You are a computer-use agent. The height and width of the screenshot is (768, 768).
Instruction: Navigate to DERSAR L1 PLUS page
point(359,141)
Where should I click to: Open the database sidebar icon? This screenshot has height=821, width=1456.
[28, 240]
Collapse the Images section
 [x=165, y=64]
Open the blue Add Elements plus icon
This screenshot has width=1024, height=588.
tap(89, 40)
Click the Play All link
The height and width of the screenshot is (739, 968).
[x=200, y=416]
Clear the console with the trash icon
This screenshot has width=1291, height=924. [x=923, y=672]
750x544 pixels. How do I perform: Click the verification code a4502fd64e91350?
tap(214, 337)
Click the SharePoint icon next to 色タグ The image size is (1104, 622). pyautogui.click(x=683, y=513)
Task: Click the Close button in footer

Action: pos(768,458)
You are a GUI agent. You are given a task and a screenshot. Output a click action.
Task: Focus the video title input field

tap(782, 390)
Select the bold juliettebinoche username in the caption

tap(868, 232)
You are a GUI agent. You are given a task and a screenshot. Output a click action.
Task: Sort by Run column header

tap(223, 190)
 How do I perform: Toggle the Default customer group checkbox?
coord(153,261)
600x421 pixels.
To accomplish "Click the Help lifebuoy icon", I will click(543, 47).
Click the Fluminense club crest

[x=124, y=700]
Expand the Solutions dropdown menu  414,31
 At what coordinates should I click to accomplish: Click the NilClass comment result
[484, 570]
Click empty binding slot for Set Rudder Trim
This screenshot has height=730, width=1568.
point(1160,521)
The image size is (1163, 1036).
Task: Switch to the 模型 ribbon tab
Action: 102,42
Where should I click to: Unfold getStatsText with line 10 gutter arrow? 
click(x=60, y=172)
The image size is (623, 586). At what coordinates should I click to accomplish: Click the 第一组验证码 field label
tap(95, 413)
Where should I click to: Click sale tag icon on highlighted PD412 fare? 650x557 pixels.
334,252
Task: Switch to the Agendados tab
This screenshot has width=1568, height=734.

What you will do
Take the line containing "Task: Switch to the Agendados tab" and every line after it up to the last line of the listing, and output them exactly, with nothing else.

The answer
Task: Switch to the Agendados tab
This screenshot has width=1568, height=734.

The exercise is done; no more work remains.